Applications are now being accepted for the 2012-2013 Shared Leadership program that will help participants gain a better understanding of the people, various functions and operations of the university.

Shared Leadership provides Boise State faculty and staff with the information they need to become active participants in the university. By combining practical leadership tools with an in-depth view of the university’s processes, Shared Leadership equips participants with the means necessary to make a significant contribution to the campus community and their individual departments.

The Shared Leadership program will:

  • Combine practical leadership tools with a corresponding campus/community activity or speaker in every session.
  • Provide participants a number of opportunities to take part as leaders, in either real or hypothetical situations.
  • Foster an atmosphere of collaboration and enjoyment so that partnerships and friendships may be established and an exchange of leadership experiences may take place.
  • Allow participants to learn leadership skills and styles from a mentor inside or outside the campus community.

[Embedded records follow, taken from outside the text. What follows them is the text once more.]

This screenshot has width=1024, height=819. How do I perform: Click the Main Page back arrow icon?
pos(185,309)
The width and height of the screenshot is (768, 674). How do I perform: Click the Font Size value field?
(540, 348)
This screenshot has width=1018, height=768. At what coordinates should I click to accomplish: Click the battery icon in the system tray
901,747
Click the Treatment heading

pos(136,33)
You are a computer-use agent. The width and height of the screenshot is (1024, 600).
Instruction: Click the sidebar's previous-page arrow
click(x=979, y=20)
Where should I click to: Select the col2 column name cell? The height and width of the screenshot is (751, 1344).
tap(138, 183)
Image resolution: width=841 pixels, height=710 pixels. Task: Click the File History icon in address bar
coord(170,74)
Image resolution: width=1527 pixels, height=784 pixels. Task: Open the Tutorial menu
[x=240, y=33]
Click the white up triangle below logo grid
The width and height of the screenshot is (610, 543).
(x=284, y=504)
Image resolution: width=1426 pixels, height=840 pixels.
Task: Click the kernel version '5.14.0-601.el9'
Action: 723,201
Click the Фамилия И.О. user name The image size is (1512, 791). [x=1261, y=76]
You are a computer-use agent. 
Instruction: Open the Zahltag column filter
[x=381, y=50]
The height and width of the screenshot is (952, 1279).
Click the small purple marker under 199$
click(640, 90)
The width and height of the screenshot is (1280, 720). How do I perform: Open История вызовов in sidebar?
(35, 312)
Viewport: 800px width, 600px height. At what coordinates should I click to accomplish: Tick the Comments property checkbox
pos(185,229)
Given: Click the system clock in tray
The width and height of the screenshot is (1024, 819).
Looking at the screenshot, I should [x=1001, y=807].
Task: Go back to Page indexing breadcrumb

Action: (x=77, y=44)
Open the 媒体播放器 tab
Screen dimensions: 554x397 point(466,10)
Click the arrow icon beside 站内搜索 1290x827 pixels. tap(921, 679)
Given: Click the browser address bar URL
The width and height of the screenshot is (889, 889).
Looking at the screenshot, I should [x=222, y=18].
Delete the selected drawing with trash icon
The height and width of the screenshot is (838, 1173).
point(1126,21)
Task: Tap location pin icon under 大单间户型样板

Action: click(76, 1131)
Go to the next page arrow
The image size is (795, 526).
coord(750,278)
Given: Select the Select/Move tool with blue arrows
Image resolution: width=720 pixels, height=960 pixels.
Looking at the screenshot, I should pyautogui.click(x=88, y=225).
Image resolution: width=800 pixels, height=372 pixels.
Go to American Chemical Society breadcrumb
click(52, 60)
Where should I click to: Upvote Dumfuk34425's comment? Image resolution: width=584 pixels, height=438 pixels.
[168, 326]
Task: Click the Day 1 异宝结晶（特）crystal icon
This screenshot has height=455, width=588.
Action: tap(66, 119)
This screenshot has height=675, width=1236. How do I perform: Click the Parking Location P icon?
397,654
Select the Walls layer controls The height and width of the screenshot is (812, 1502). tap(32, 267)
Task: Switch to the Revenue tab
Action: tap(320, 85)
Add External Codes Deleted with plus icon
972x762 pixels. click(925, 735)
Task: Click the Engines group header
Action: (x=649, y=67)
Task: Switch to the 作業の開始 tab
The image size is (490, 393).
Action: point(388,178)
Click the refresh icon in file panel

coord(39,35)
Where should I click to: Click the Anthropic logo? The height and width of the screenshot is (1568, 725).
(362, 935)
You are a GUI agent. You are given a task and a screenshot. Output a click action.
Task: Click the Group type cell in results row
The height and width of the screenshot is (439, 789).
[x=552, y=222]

Participants must meet the following criteria to apply:

  • Hold a 20+ hour per week position at Boise State University
  • Have the interest and intent to continue as a Boise State employee for the next two years
  • Share a commitment to Boise State
  • Receive supervisor’s approval
  • Commit to participate in 2012-2013 and help plan and produce the program in 2013-2014

For more information about the program and to download an application, visit orgs.boisestate.edu/sharedleadership.

Applications will be accepted through Aug. 17 and should be mailed to Jerri Mizrahi, learning and development manager, at mail stop 1265.  A supervisor’s signature is required on all applications.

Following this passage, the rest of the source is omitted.